CEL ZADANIA
Przepisz wszystkie poniższe rekordy jako listę JSON złożoną z napisów, po jednym na każdy wiersz, z pominięciem pustych wierszy. Obrazy pomiń w odpowiedzi.

Wpisy z tekstem i położeniem obiektów
+++
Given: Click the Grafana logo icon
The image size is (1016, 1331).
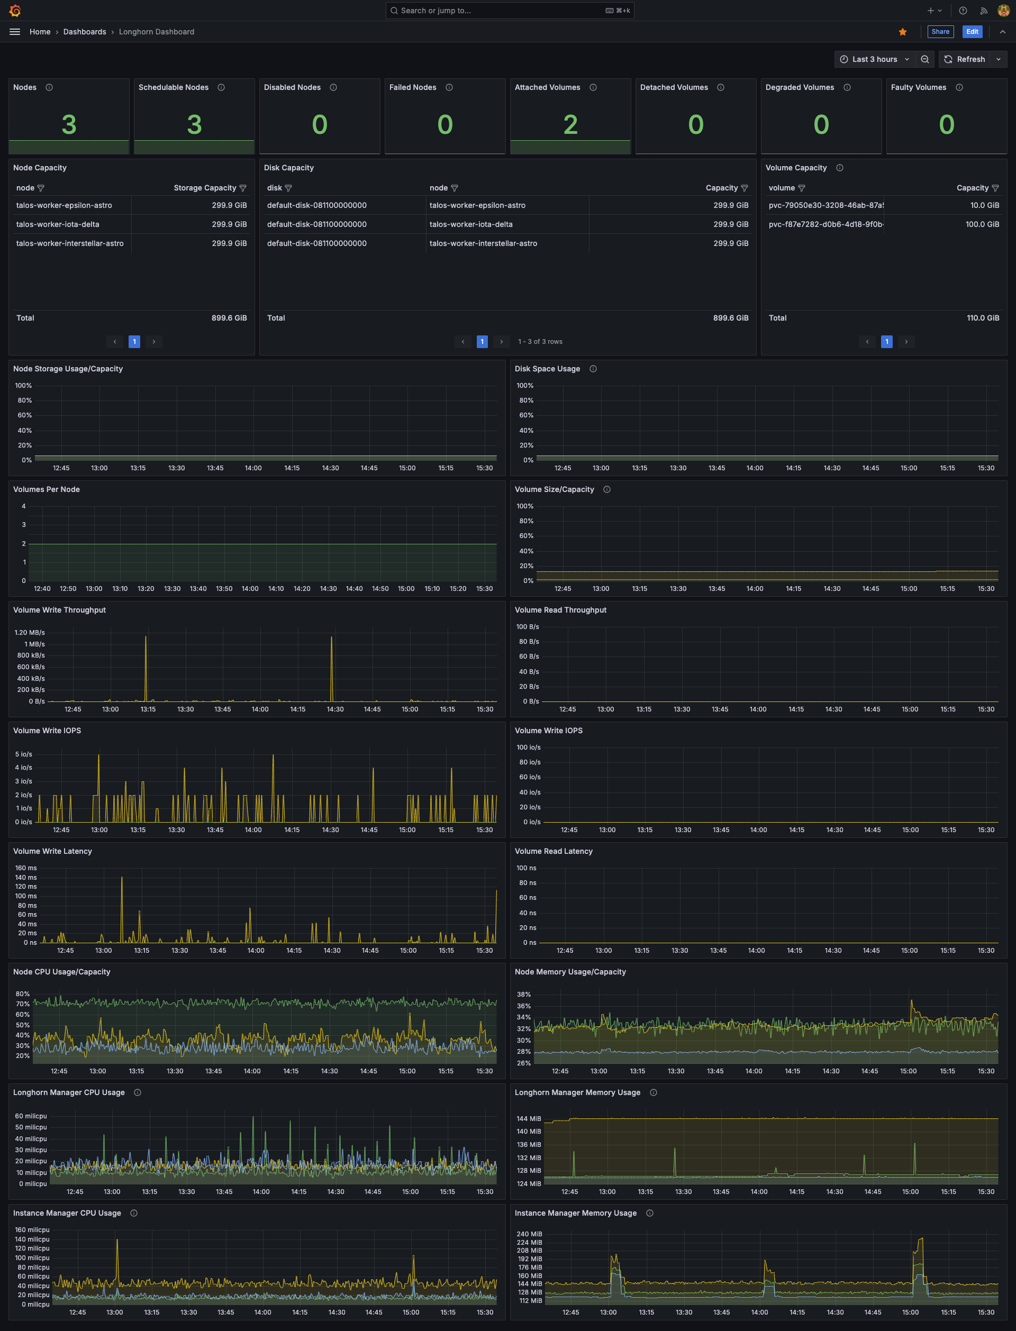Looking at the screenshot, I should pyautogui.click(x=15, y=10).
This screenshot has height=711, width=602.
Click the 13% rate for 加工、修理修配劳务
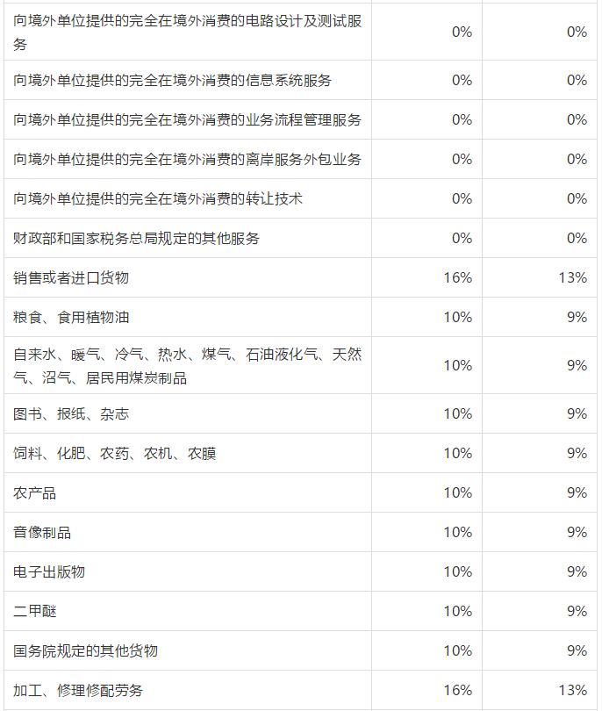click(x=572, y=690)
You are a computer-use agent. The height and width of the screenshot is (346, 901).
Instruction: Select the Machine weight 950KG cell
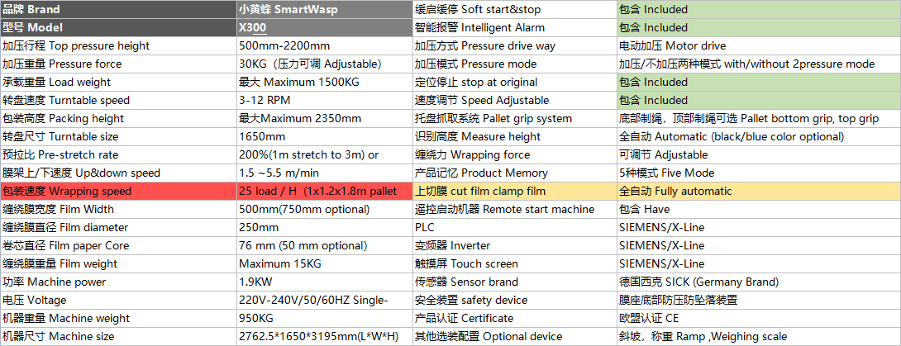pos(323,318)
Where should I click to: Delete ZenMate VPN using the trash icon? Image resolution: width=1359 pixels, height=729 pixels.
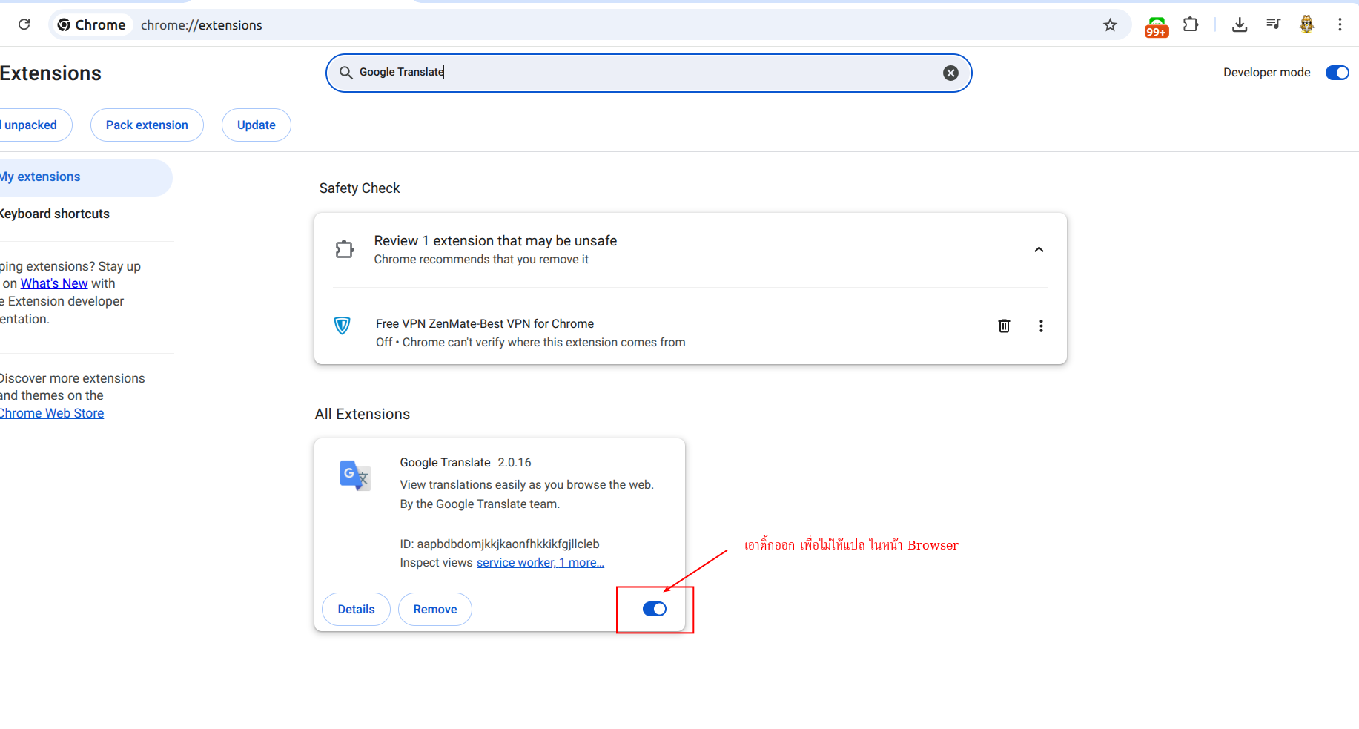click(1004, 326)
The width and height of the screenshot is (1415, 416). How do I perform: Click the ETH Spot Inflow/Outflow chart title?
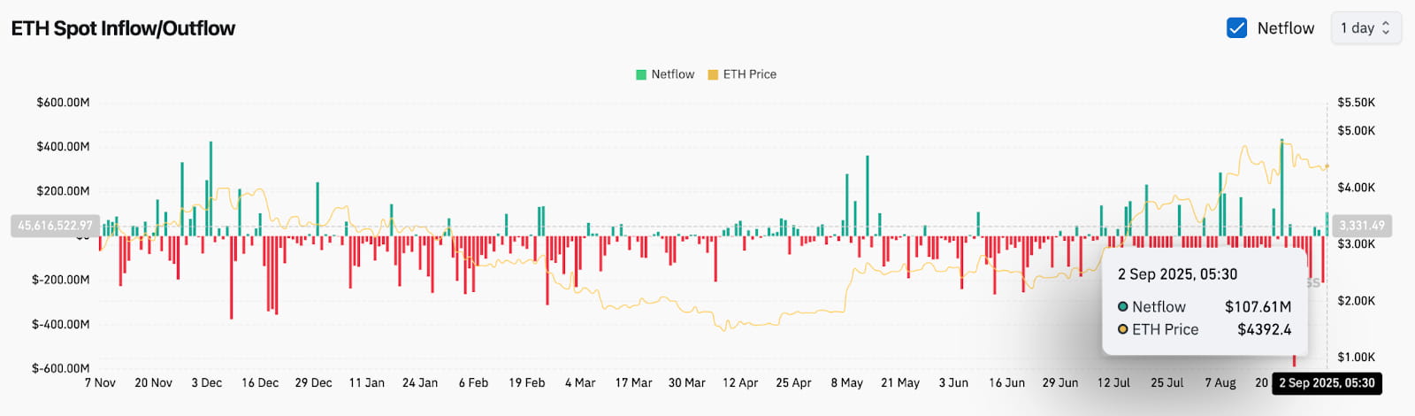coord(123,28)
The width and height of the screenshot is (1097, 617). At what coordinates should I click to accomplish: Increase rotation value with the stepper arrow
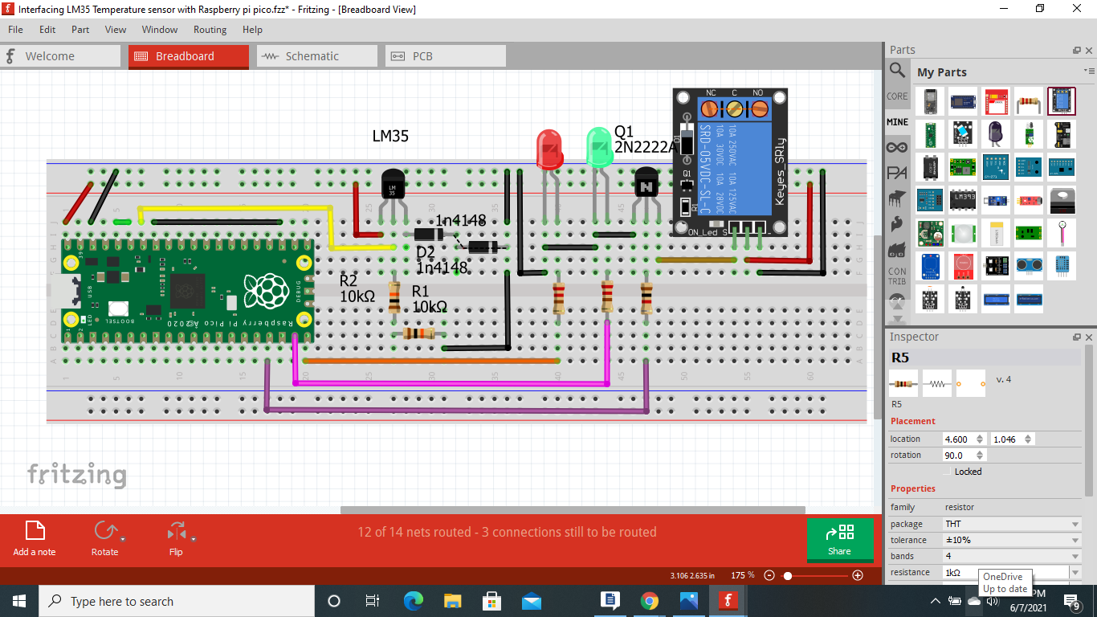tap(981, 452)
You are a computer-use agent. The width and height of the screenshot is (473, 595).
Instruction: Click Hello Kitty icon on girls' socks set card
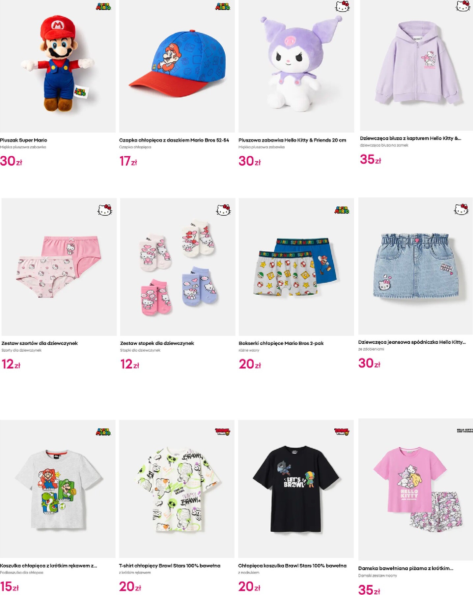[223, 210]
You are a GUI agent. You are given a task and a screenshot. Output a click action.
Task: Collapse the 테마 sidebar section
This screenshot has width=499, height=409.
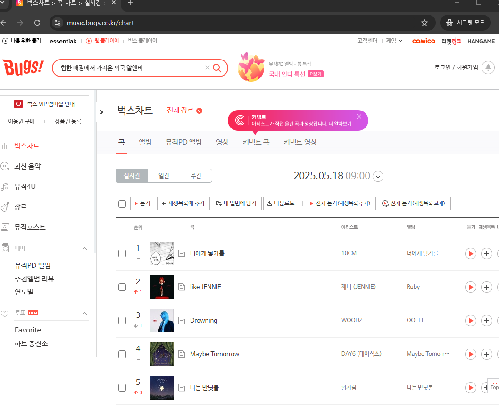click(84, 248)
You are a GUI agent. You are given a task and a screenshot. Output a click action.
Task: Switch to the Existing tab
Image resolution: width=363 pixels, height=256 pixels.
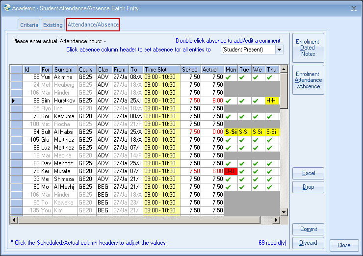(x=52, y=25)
+++
WYNIK PONIŻEJ
[
  "Given: Click the Grafana logo icon",
  "The image size is (1016, 1331).",
  "Looking at the screenshot, I should pyautogui.click(x=15, y=10).",
  "This screenshot has height=711, width=602.",
  "Click the 13% rate for 加工、修理修配劳务",
  "click(x=572, y=690)",
  "You are a computer-use agent. The height and width of the screenshot is (346, 901).",
  "Instruction: Select the Machine weight 950KG cell",
  "pos(323,318)",
  "Where should I click to: Delete ZenMate VPN using the trash icon? Image resolution: width=1359 pixels, height=729 pixels.",
  "click(1004, 326)",
  "The width and height of the screenshot is (1415, 416). How do I perform: Click the ETH Spot Inflow/Outflow chart title?",
  "coord(123,28)",
  "The width and height of the screenshot is (1097, 617). At what coordinates should I click to accomplish: Increase rotation value with the stepper arrow",
  "tap(981, 452)",
  "You are a computer-use agent. The width and height of the screenshot is (473, 595).",
  "Instruction: Click Hello Kitty icon on girls' socks set card",
  "[223, 210]",
  "You are a GUI agent. You are given a task and a screenshot. Output a click action.",
  "Task: Collapse the 테마 sidebar section",
  "This screenshot has width=499, height=409.",
  "click(84, 248)",
  "You are a GUI agent. You are given a task and a screenshot. Output a click action.",
  "Task: Switch to the Existing tab",
  "Image resolution: width=363 pixels, height=256 pixels.",
  "(x=52, y=25)"
]